Menu
▾
▴
Re: [fetchmail-users] fetchmail 6.3.6-rc4 release candidate
|
From: Matthias A. <mat...@gm...> - 2006-11-29 23:09:49
|
Jakob Hirsch <jh...@pl...> writes: > Quoting Matthias Andree: > >> 1. You did not ask for SSL, but you did probably not prohibit TLS >> either, so fetchmail will - that's its default - look if it has the >> opportunity to use TLS. Using 'sslproto ""' should defeat this CAPA >> probe. This goes along with <http://www.fetchmail.info/fetchmail-FAQ.html#K6> > > Ok, I get that. Setting sslproto to an empty string prevents CAPA, > indeed. But that wasn't necessary in rc3 (and AFAIR, many versions > before). Not that it bothers me much, I just wonder why this changed.

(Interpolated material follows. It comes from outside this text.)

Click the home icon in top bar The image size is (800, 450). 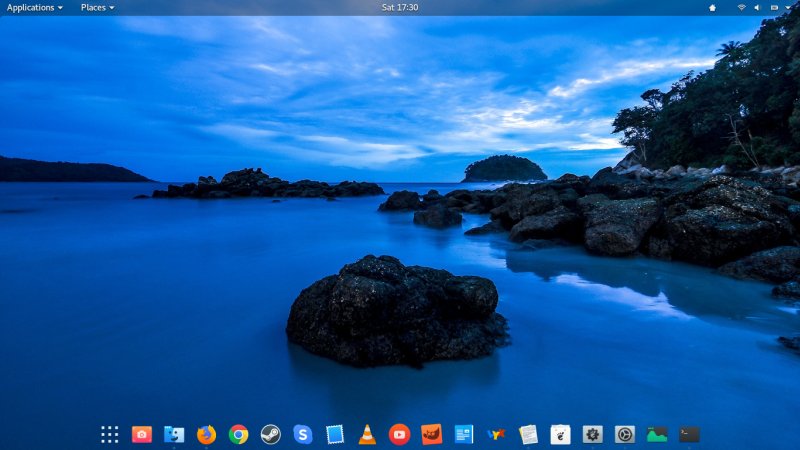click(x=712, y=7)
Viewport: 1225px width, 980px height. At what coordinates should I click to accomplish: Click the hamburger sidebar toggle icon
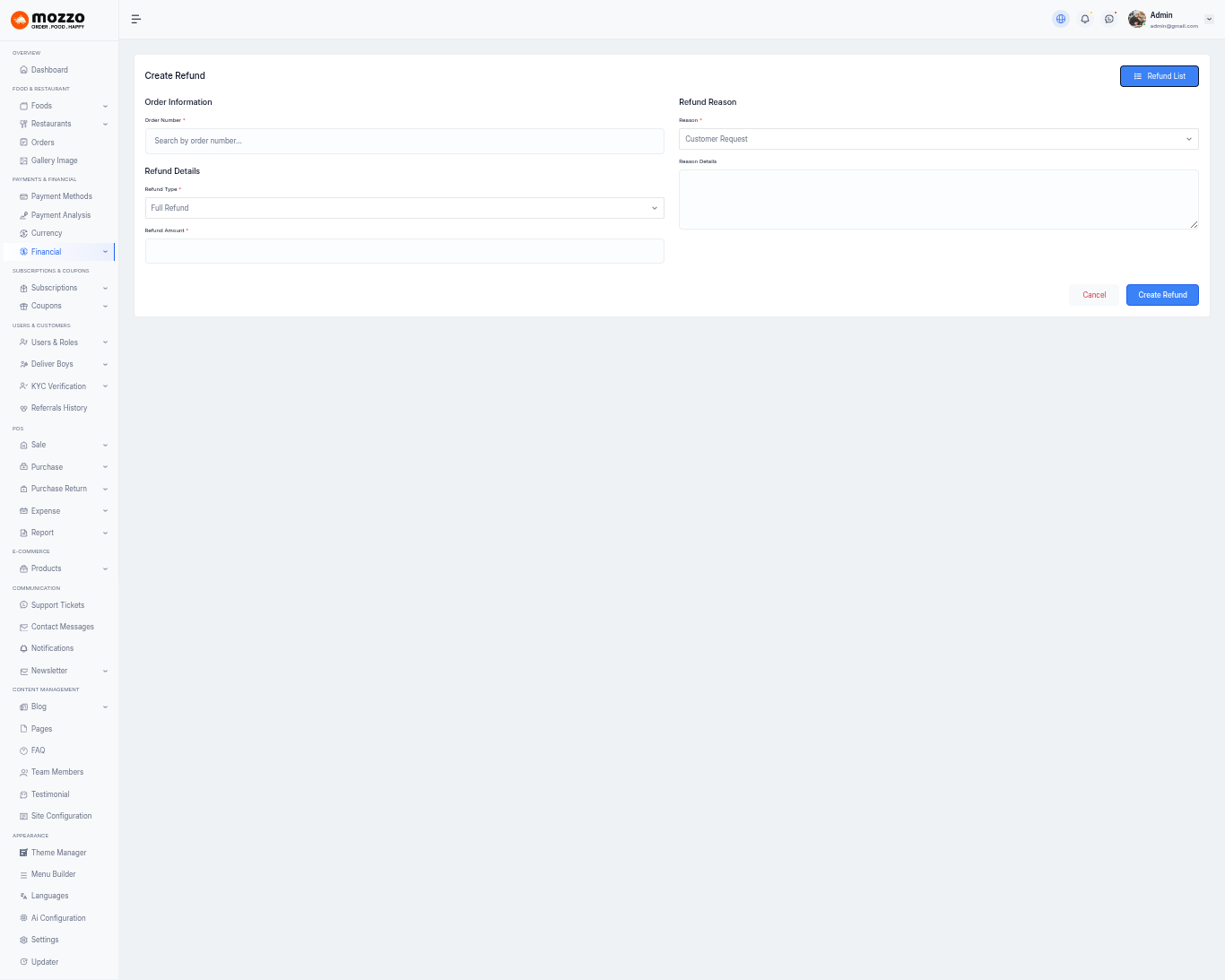[x=136, y=19]
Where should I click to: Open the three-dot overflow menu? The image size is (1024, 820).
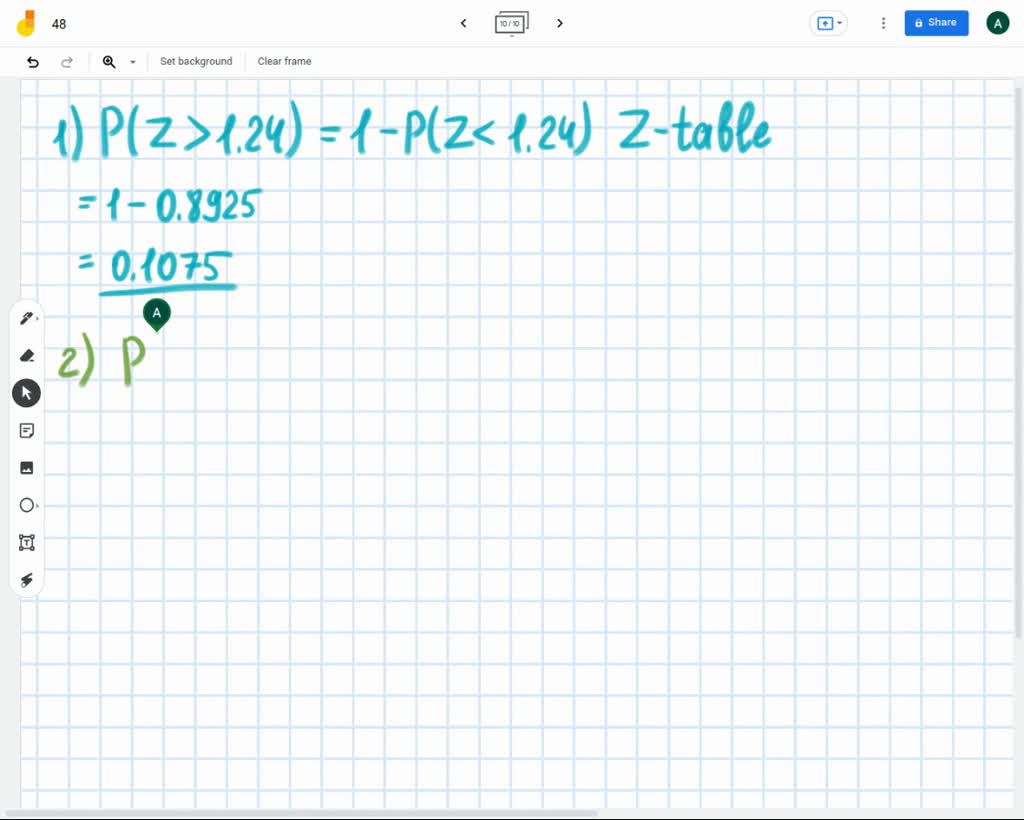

That's actually a bug fix, but the necessary detail is missing from the NEWS file - I've just committed that information to SVN (rev. 4979). It wasn't necessary to suppress these with previous versions, because 6.3.6-rc3/6.3.5 and older were broken and didn't always probe when they should have. CAPA is a requisite for TLS, but these older versions only probe capabilities (which is a requisite for TLS) if you configure no specific authentication for a certain server (but let fetchmail guess), or configure GSSAPI, Kerberos V4, OTP or CRAM-MD5. (For some undocumented reason, Kerberos V5 hasn't been in this list, I presume that was an oversight.) -- Matthias Andree |